Data records

+++++

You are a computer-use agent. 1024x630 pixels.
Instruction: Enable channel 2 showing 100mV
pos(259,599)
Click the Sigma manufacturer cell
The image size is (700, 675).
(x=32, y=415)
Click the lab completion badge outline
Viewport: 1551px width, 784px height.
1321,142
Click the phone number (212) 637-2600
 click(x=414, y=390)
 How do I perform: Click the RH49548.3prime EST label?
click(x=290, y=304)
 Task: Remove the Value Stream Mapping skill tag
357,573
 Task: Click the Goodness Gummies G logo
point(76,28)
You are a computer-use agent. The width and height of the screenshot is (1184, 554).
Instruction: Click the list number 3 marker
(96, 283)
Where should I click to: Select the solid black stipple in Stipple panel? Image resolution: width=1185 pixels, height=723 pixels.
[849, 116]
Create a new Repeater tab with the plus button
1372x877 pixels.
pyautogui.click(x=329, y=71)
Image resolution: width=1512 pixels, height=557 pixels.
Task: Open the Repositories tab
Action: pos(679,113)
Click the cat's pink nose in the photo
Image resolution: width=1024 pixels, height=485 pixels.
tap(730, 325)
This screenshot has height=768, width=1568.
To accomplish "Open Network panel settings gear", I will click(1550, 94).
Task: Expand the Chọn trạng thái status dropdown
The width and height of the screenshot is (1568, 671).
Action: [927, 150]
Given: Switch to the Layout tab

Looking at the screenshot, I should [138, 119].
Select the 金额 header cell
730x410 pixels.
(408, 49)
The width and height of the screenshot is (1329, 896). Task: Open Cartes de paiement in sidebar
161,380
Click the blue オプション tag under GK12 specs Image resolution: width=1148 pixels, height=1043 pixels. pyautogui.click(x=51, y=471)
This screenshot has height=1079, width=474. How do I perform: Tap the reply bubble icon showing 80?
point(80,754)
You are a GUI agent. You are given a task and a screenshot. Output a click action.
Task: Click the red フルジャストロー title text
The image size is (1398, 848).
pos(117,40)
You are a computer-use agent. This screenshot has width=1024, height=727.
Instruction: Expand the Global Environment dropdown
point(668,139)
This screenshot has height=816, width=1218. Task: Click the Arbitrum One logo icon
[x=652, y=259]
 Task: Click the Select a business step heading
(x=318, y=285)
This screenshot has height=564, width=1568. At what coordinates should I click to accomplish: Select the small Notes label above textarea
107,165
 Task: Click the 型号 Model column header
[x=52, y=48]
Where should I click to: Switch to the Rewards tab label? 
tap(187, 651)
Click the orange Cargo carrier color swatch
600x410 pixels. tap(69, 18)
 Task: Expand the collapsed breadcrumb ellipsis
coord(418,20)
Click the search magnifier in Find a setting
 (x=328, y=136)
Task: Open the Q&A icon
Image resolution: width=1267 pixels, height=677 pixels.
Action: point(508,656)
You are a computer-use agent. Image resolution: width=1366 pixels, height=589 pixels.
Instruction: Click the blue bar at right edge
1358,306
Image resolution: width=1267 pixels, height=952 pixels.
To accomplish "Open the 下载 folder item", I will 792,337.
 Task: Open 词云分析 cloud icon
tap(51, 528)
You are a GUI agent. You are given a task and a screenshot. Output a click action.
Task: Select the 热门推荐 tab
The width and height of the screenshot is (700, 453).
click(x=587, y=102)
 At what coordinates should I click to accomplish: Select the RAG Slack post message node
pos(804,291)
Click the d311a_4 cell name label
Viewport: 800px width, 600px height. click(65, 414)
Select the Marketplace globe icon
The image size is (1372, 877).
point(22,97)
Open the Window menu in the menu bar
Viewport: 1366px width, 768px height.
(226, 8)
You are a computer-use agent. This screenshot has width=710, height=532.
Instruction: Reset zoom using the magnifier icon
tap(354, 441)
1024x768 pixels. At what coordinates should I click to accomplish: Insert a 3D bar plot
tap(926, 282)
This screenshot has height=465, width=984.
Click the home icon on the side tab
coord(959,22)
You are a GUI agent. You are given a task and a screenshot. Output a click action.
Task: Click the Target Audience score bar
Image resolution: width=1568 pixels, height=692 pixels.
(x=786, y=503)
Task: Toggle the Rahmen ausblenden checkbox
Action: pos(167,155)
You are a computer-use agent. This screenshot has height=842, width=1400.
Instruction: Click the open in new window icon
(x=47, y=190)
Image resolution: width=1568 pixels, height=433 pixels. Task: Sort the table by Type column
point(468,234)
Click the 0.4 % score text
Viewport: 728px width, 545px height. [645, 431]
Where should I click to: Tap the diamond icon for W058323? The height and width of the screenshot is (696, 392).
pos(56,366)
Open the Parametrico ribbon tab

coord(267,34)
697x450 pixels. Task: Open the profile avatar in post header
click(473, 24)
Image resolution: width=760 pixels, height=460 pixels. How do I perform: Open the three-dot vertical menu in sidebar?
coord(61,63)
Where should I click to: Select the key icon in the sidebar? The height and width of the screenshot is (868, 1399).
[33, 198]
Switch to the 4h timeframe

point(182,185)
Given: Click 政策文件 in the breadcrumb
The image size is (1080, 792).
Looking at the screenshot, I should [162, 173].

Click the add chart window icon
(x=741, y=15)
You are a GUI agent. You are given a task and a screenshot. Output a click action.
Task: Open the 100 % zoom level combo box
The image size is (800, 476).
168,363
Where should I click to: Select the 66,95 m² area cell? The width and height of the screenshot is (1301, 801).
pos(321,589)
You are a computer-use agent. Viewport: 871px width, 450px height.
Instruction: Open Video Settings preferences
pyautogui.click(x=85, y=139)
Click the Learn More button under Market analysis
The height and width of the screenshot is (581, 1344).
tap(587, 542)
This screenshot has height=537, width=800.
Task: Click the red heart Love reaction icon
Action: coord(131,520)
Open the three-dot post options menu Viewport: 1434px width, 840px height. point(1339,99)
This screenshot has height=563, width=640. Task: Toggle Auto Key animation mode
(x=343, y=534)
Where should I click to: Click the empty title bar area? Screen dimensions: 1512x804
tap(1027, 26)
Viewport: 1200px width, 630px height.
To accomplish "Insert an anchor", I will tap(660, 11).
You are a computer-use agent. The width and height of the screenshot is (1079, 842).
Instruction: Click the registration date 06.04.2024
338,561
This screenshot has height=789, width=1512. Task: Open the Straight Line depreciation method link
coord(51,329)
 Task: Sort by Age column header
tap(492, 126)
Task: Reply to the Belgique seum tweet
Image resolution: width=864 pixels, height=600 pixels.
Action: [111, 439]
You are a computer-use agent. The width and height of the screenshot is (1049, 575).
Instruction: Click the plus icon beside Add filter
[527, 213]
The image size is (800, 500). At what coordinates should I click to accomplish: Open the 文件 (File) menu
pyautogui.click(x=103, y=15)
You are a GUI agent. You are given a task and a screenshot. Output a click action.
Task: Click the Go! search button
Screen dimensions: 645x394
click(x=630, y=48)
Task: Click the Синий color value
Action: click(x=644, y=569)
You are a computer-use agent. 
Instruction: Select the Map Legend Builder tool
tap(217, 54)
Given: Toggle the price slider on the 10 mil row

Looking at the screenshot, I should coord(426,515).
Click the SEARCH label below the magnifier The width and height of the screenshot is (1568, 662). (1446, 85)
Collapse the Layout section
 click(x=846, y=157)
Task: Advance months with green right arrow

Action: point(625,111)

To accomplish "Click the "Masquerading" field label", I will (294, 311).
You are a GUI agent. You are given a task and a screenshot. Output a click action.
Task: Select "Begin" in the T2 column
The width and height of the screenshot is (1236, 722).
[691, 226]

+++++

● **Prompt**
Please lay out every line of the listing above as a numbered list, omitting any blank lines.

● **Answer**
1. You are a computer-use agent. 1024x630 pixels.
2. Instruction: Enable channel 2 showing 100mV
3. pos(259,599)
4. Click the Sigma manufacturer cell
5. The image size is (700, 675).
6. (x=32, y=415)
7. Click the lab completion badge outline
8. Viewport: 1551px width, 784px height.
9. 1321,142
10. Click the phone number (212) 637-2600
11.  click(x=414, y=390)
12.  How do I perform: Click the RH49548.3prime EST label?
13. click(x=290, y=304)
14.  Task: Remove the Value Stream Mapping skill tag
15. 357,573
16.  Task: Click the Goodness Gummies G logo
17. point(76,28)
18. You are a computer-use agent. The width and height of the screenshot is (1184, 554).
19. Instruction: Click the list number 3 marker
20. (96, 283)
21. Where should I click to: Select the solid black stipple in Stipple panel? Image resolution: width=1185 pixels, height=723 pixels.
22. [849, 116]
23. Create a new Repeater tab with the plus button
24. 1372x877 pixels.
25. pyautogui.click(x=329, y=71)
26. Image resolution: width=1512 pixels, height=557 pixels.
27. Task: Open the Repositories tab
28. Action: pos(679,113)
29. Click the cat's pink nose in the photo
30. Image resolution: width=1024 pixels, height=485 pixels.
31. tap(730, 325)
32. This screenshot has height=768, width=1568.
33. To accomplish "Open Network panel settings gear", I will click(1550, 94).
34. Task: Expand the Chọn trạng thái status dropdown
35. The width and height of the screenshot is (1568, 671).
36. Action: [927, 150]
37. Given: Switch to the Layout tab
38. Looking at the screenshot, I should [138, 119].
39. Select the 金额 header cell
40. 730x410 pixels.
41. (408, 49)
42. The width and height of the screenshot is (1329, 896). Task: Open Cartes de paiement in sidebar
43. 161,380
44. Click the blue オプション tag under GK12 specs Image resolution: width=1148 pixels, height=1043 pixels. pyautogui.click(x=51, y=471)
45. This screenshot has height=1079, width=474. How do I perform: Tap the reply bubble icon showing 80?
46. point(80,754)
47. You are a GUI agent. You are given a task and a screenshot. Output a click action.
48. Task: Click the red フルジャストロー title text
49. The image size is (1398, 848).
50. pos(117,40)
51. You are a computer-use agent. This screenshot has width=1024, height=727.
52. Instruction: Expand the Global Environment dropdown
53. point(668,139)
54. This screenshot has height=816, width=1218. Task: Click the Arbitrum One logo icon
55. [x=652, y=259]
56.  Task: Click the Select a business step heading
57. (x=318, y=285)
58. This screenshot has height=564, width=1568. At what coordinates should I click to accomplish: Select the small Notes label above textarea
59. 107,165
60.  Task: Click the 型号 Model column header
61. [x=52, y=48]
62. Where should I click to: Switch to the Rewards tab label? 
63. tap(187, 651)
64. Click the orange Cargo carrier color swatch
65. 600x410 pixels. tap(69, 18)
66.  Task: Expand the collapsed breadcrumb ellipsis
67. coord(418,20)
68. Click the search magnifier in Find a setting
69.  (x=328, y=136)
70. Task: Open the Q&A icon
71. Image resolution: width=1267 pixels, height=677 pixels.
72. Action: point(508,656)
73. You are a computer-use agent. Image resolution: width=1366 pixels, height=589 pixels.
74. Instruction: Click the blue bar at right edge
75. 1358,306
76. Image resolution: width=1267 pixels, height=952 pixels.
77. To accomplish "Open the 下载 folder item", I will 792,337.
78.  Task: Open 词云分析 cloud icon
79. tap(51, 528)
80. You are a GUI agent. You are given a task and a screenshot. Output a click action.
81. Task: Select the 热门推荐 tab
82. The width and height of the screenshot is (700, 453).
83. click(x=587, y=102)
84.  At what coordinates should I click to accomplish: Select the RAG Slack post message node
85. pos(804,291)
86. Click the d311a_4 cell name label
87. Viewport: 800px width, 600px height. click(65, 414)
88. Select the Marketplace globe icon
89. The image size is (1372, 877).
90. point(22,97)
91. Open the Window menu in the menu bar
92. Viewport: 1366px width, 768px height.
93. (226, 8)
94. You are a computer-use agent. This screenshot has width=710, height=532.
95. Instruction: Reset zoom using the magnifier icon
96. tap(354, 441)
97. 1024x768 pixels. At what coordinates should I click to accomplish: Insert a 3D bar plot
98. tap(926, 282)
99. This screenshot has height=465, width=984.
100. Click the home icon on the side tab
101. coord(959,22)
102. You are a GUI agent. You are given a task and a screenshot. Output a click action.
103. Task: Click the Target Audience score bar
104. Image resolution: width=1568 pixels, height=692 pixels.
105. (x=786, y=503)
106. Task: Toggle the Rahmen ausblenden checkbox
107. Action: pos(167,155)
108. You are a computer-use agent. This screenshot has height=842, width=1400.
109. Instruction: Click the open in new window icon
110. (x=47, y=190)
111. Image resolution: width=1568 pixels, height=433 pixels. Task: Sort the table by Type column
112. point(468,234)
113. Click the 0.4 % score text
114. Viewport: 728px width, 545px height. [645, 431]
115. Where should I click to: Tap the diamond icon for W058323? The height and width of the screenshot is (696, 392).
116. pos(56,366)
117. Open the Parametrico ribbon tab
118. coord(267,34)
119. 697x450 pixels. Task: Open the profile avatar in post header
120. click(473, 24)
121. Image resolution: width=760 pixels, height=460 pixels. How do I perform: Open the three-dot vertical menu in sidebar?
122. coord(61,63)
123. Where should I click to: Select the key icon in the sidebar? The height and width of the screenshot is (868, 1399).
124. [33, 198]
125. Switch to the 4h timeframe
126. point(182,185)
127. Given: Click 政策文件 in the breadcrumb
128. The image size is (1080, 792).
129. Looking at the screenshot, I should [162, 173].
130. Click the add chart window icon
131. (x=741, y=15)
132. You are a GUI agent. You are given a task and a screenshot. Output a click action.
133. Task: Open the 100 % zoom level combo box
134. The image size is (800, 476).
135. 168,363
136. Where should I click to: Select the 66,95 m² area cell? The width and height of the screenshot is (1301, 801).
137. pos(321,589)
138. You are a computer-use agent. Viewport: 871px width, 450px height.
139. Instruction: Open Video Settings preferences
140. pyautogui.click(x=85, y=139)
141. Click the Learn More button under Market analysis
142. The height and width of the screenshot is (581, 1344).
143. tap(587, 542)
144. This screenshot has height=537, width=800.
145. Task: Click the red heart Love reaction icon
146. Action: coord(131,520)
147. Open the three-dot post options menu Viewport: 1434px width, 840px height. point(1339,99)
148. This screenshot has height=563, width=640. Task: Toggle Auto Key animation mode
149. (x=343, y=534)
150. Where should I click to: Click the empty title bar area? Screen dimensions: 1512x804
151. tap(1027, 26)
152. Viewport: 1200px width, 630px height.
153. To accomplish "Insert an anchor", I will tap(660, 11).
154. You are a computer-use agent. The width and height of the screenshot is (1079, 842).
155. Instruction: Click the registration date 06.04.2024
156. 338,561
157. This screenshot has height=789, width=1512. Task: Open the Straight Line depreciation method link
158. coord(51,329)
159.  Task: Sort by Age column header
160. tap(492, 126)
161. Task: Reply to the Belgique seum tweet
162. Image resolution: width=864 pixels, height=600 pixels.
163. Action: [111, 439]
164. You are a computer-use agent. The width and height of the screenshot is (1049, 575).
165. Instruction: Click the plus icon beside Add filter
166. [527, 213]
167. The image size is (800, 500). At what coordinates should I click to accomplish: Open the 文件 (File) menu
168. pyautogui.click(x=103, y=15)
169. You are a GUI agent. You are given a task and a screenshot. Output a click action.
170. Task: Click the Go! search button
171. Screen dimensions: 645x394
172. click(x=630, y=48)
173. Task: Click the Синий color value
174. Action: click(x=644, y=569)
175. You are a computer-use agent. 
176. Instruction: Select the Map Legend Builder tool
177. tap(217, 54)
178. Given: Toggle the price slider on the 10 mil row
179. Looking at the screenshot, I should coord(426,515).
180. Click the SEARCH label below the magnifier The width and height of the screenshot is (1568, 662). (1446, 85)
181. Collapse the Layout section
182.  click(x=846, y=157)
183. Task: Advance months with green right arrow
184. Action: point(625,111)
185. To accomplish "Click the "Masquerading" field label", I will (294, 311).
186. You are a GUI agent. You are given a task and a screenshot. Output a click action.
187. Task: Select "Begin" in the T2 column
188. The width and height of the screenshot is (1236, 722).
189. [691, 226]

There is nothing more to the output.